The consumer watchdog has confirmed it's involved in work to determine the best big-stick solution to surging energy prices.
The Australian Competition and Consumer Commission is focused on the code of conduct option, which could see the voluntary code made mandatory and the inclusion of a "reasonable pricing" principle.
"We are in the process of preparing that advice but it's premature to comment on it," ACCC chair Gina Cass-Gottlieb told a parliamentary committee on Thursday.
At this stage, no gas supplier has signed up to the voluntary code.
She said price mechanisms at the wholesale level were top of the agenda but capping retail prices had not been ruled out.
The ACCC chair said it was not investigating the option of a super profits tax on gas companies.
On Tuesday, senior Treasury officials said they backed government intervention in energy markets to push prices down.
Finance Minister Katy Gallagher also explained why price was not embedded into the heads of agreement brokered by the resources minister with gas exporters.
She said the government had faced back-to-back challenges on energy since taking office and supply shortages were the concern when the agreements were negotiated.
"I'm not saying that dealt with every issue we're seeing in the energy market at the moment - that's clearly not the case - but it dealt with part of the problem," Senator Gallagher said.
LNP senator Susan McDonald asked if energy players had raised concerns about a price cap or any other price-restricting mechanism leading to lower gas supplies more broadly.
"Some stakeholders in consultation have made comments to that effect," Ms Cass-Gottlieb said.
"We are conscious of those questions and taking them into account."
But intervention in the energy market is popular among the public, with almost nine in 10 Australians wanting the government to intervene in the gas market as prices soar.
An Australia Institute study found 86 per cent of people support export controls or a windfall profits tax after the federal budget forecast a combined 50 per cent spike in gas and electricity prices in the next two years.
The study says 80 per cent of people support export controls and 71 per cent want a windfall profits tax, with just three per cent disagreeing with both measures.
Australia Institute senior economist Matt Grudnoff said a windfall profits tax could grab $20 billion in revenue to spend on other cost-of-living measures.

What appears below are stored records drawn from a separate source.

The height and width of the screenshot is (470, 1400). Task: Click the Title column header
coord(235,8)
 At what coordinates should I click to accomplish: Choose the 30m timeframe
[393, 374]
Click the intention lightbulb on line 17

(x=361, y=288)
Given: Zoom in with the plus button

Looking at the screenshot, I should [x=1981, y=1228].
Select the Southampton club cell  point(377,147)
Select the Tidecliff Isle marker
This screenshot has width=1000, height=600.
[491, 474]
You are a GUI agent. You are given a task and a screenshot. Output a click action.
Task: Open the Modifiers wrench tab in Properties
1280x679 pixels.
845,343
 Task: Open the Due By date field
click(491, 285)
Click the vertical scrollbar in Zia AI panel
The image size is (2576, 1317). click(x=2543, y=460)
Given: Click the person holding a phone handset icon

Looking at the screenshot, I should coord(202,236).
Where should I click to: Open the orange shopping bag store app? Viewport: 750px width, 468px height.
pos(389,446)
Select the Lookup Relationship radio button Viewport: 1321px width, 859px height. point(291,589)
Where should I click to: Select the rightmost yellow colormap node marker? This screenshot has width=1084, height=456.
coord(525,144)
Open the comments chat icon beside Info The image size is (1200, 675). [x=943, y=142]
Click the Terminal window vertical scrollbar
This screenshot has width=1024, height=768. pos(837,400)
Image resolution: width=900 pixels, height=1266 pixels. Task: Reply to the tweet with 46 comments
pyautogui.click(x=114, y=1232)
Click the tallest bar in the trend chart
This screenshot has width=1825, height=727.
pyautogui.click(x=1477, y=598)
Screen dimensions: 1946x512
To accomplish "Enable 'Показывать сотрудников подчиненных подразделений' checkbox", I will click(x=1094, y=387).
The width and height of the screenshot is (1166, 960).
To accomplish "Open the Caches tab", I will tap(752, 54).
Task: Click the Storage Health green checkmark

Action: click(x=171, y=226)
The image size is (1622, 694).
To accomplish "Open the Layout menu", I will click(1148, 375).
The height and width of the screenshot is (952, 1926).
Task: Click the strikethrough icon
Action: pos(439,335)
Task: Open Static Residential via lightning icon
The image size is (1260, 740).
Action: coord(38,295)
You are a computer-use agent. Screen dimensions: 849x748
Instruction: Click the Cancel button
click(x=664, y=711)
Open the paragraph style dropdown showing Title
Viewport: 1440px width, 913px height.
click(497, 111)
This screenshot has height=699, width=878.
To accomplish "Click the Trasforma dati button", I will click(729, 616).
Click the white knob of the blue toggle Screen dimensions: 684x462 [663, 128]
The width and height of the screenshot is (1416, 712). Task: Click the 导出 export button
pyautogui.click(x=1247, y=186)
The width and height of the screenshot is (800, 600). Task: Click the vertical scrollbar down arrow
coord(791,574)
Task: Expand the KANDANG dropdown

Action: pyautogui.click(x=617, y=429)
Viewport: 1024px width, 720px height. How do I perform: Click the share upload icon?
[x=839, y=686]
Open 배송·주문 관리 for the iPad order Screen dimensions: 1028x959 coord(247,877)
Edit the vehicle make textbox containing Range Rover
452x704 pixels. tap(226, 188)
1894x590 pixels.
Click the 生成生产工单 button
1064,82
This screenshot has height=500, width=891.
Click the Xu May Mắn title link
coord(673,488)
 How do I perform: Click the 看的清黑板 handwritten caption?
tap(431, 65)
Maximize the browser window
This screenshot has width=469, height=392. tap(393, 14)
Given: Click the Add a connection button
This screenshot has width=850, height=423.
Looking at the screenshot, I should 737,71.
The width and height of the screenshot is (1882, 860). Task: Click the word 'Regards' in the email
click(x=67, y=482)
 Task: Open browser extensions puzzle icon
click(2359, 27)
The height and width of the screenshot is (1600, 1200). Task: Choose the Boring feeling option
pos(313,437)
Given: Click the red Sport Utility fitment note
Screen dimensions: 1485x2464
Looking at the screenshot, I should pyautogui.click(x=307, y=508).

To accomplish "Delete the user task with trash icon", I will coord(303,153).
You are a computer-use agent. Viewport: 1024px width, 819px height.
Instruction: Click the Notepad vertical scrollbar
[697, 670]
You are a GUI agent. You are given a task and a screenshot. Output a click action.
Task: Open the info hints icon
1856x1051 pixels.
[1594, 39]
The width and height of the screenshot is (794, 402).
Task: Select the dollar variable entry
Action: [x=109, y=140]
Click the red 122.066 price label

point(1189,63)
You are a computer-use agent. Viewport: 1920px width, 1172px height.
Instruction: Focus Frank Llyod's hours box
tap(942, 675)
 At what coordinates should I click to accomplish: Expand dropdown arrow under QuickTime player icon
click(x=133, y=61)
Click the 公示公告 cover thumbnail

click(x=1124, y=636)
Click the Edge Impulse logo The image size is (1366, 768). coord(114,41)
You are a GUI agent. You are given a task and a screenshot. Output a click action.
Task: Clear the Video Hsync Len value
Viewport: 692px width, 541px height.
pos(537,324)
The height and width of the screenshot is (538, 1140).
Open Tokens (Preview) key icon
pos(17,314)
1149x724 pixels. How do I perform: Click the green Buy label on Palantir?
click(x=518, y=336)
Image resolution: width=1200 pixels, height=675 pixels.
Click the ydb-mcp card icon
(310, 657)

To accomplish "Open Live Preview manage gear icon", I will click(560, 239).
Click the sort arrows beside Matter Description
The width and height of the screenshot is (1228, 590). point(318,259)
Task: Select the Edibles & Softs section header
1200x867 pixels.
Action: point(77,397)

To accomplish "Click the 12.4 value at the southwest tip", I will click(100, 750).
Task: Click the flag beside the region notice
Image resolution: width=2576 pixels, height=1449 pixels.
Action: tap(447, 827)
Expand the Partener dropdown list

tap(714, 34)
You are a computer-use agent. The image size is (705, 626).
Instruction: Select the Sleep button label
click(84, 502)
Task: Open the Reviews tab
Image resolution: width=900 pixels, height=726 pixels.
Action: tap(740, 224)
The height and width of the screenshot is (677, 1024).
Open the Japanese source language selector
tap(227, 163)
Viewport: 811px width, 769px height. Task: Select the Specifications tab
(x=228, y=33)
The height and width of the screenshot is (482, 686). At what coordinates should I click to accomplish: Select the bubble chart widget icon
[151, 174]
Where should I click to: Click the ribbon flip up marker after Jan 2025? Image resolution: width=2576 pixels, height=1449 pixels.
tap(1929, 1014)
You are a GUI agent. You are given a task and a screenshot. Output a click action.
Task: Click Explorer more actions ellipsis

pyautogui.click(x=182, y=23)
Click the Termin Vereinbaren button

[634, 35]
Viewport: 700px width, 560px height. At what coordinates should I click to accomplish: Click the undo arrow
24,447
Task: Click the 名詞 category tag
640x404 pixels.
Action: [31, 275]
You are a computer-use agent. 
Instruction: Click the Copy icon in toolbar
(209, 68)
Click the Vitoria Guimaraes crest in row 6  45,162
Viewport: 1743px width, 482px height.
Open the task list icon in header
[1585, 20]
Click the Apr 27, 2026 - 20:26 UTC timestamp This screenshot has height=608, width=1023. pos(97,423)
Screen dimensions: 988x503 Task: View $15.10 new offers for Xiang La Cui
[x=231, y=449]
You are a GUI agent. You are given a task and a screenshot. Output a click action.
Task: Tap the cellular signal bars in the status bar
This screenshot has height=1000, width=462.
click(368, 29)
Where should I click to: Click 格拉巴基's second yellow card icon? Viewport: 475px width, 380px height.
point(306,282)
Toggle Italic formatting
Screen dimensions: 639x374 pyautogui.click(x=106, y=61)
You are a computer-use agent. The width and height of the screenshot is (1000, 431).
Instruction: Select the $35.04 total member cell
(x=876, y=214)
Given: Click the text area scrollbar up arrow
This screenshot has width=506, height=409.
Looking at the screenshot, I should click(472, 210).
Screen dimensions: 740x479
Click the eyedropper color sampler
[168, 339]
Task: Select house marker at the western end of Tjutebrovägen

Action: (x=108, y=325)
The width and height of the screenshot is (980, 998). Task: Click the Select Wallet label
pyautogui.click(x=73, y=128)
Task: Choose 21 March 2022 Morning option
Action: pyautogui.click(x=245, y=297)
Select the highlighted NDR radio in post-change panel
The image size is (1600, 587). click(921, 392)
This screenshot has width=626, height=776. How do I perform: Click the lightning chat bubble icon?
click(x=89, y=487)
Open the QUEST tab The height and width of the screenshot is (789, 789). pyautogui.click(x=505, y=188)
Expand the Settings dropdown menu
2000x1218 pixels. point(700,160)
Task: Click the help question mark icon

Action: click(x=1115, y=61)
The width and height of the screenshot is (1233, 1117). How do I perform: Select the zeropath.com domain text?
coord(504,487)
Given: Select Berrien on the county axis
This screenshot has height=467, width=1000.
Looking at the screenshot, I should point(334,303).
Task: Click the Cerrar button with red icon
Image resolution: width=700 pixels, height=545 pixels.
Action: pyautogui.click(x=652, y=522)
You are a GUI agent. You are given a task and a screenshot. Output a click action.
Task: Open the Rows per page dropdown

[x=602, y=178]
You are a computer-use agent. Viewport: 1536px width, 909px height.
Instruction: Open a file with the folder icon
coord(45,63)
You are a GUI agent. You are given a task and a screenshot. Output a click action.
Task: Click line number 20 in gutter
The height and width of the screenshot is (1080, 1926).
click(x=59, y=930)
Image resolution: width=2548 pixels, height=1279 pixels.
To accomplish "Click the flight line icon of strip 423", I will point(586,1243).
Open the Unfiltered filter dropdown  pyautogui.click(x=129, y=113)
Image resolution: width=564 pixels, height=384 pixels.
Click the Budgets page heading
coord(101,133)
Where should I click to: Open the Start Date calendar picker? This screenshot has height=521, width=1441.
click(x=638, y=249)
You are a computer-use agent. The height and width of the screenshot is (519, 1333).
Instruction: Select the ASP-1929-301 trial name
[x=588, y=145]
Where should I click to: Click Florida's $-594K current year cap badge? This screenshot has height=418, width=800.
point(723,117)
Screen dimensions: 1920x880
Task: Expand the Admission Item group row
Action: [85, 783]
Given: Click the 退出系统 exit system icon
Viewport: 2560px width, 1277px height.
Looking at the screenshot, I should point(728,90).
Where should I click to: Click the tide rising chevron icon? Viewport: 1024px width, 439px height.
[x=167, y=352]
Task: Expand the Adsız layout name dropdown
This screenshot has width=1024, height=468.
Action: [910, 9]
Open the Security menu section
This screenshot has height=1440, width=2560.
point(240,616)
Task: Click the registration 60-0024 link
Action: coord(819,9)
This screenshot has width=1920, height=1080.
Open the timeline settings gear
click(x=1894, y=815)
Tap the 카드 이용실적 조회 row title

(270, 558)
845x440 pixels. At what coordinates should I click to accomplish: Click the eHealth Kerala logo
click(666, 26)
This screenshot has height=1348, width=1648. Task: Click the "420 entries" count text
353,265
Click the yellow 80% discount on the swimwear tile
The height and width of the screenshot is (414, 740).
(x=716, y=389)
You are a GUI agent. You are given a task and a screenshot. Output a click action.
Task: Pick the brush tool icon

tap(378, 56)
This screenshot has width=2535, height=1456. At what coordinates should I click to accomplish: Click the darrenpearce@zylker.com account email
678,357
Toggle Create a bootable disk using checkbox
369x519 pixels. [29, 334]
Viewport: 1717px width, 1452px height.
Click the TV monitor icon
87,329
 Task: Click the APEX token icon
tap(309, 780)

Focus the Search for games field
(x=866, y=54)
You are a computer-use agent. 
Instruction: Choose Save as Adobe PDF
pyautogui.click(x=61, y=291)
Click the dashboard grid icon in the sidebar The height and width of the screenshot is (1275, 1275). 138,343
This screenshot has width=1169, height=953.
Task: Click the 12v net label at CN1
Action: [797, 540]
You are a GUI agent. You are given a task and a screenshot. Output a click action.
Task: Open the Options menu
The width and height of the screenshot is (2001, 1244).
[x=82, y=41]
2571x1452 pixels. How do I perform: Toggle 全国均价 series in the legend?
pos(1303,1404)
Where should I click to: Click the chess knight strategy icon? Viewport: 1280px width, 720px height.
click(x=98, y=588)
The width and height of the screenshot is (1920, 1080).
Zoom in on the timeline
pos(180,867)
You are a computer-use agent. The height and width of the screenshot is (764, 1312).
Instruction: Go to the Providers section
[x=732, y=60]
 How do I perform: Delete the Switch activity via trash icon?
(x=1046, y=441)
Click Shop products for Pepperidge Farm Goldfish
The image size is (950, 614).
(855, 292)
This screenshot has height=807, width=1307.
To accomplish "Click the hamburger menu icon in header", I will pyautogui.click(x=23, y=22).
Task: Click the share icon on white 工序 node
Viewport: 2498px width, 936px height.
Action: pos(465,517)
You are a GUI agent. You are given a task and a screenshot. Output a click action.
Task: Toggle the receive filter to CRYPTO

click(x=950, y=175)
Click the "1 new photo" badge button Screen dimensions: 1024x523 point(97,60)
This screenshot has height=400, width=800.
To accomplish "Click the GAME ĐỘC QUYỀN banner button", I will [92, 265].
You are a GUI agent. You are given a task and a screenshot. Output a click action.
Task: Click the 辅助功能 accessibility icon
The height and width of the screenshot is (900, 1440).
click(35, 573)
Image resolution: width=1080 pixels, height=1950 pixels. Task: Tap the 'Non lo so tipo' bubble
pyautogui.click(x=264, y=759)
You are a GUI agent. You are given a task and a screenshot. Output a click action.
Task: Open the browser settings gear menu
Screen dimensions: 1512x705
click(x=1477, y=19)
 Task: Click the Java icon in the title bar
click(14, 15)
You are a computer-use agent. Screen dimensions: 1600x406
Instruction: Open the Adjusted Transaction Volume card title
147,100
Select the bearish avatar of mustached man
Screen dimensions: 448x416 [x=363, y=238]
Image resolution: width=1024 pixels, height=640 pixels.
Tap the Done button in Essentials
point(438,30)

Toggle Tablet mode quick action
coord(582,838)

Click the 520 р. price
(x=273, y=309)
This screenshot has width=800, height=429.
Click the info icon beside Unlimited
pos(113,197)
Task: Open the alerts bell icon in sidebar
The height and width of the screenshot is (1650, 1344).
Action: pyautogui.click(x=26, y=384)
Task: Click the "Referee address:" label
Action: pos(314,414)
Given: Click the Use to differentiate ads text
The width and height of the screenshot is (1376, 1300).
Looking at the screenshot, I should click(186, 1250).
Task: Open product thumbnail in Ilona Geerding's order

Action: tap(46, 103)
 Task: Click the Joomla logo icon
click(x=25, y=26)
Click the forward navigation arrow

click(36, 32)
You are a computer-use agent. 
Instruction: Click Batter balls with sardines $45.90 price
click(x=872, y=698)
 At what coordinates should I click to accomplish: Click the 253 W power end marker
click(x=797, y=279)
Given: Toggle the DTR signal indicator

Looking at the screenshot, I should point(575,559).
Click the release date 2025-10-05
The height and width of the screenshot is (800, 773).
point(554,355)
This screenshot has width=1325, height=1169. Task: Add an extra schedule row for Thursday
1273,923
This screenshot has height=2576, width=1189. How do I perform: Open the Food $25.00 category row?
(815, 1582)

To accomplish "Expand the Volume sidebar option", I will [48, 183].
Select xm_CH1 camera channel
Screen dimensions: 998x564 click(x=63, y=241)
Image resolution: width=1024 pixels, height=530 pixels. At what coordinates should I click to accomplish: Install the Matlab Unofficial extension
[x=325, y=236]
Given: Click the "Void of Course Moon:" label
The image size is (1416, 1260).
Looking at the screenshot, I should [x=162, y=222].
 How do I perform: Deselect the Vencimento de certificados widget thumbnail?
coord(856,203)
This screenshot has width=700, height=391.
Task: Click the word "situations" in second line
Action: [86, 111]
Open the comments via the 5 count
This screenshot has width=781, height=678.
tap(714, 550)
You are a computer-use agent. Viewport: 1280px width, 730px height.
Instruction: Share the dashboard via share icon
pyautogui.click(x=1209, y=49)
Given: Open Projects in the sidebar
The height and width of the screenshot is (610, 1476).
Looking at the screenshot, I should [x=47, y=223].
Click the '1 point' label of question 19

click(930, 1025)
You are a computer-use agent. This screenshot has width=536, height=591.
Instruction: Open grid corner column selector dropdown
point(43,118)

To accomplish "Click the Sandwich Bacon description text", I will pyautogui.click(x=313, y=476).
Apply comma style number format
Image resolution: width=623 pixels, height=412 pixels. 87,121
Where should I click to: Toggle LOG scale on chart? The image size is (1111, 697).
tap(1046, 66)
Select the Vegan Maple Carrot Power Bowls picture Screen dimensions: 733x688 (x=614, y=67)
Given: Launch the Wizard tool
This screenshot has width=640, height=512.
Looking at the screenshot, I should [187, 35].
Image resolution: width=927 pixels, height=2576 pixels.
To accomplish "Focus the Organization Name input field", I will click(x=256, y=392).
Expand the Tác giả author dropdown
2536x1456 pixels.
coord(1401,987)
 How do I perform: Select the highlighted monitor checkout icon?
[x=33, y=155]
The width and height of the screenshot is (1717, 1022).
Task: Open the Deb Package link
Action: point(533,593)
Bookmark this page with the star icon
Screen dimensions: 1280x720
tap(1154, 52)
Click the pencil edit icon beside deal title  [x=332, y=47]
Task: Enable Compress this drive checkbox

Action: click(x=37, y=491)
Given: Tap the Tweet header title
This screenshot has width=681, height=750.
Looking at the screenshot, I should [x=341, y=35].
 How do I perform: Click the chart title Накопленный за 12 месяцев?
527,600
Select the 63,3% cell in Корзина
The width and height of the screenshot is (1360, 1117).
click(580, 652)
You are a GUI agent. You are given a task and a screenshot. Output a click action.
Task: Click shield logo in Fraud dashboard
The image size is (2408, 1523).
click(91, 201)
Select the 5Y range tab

The Greens have outlined such a plan, writing to Prime Minister Anthony Albanese calling for support on a coal and gas profits tax, combined with a price cap.
Under costings by the Parliamentary Budget Office commissioned by the Greens, the average household would save $776 by March 2024 under a plan to freeze electricity bills at pre-Ukraine invasion levels for two years.
This would be funded by a windfall tax on coal, oil, and gas companies recording mega profits.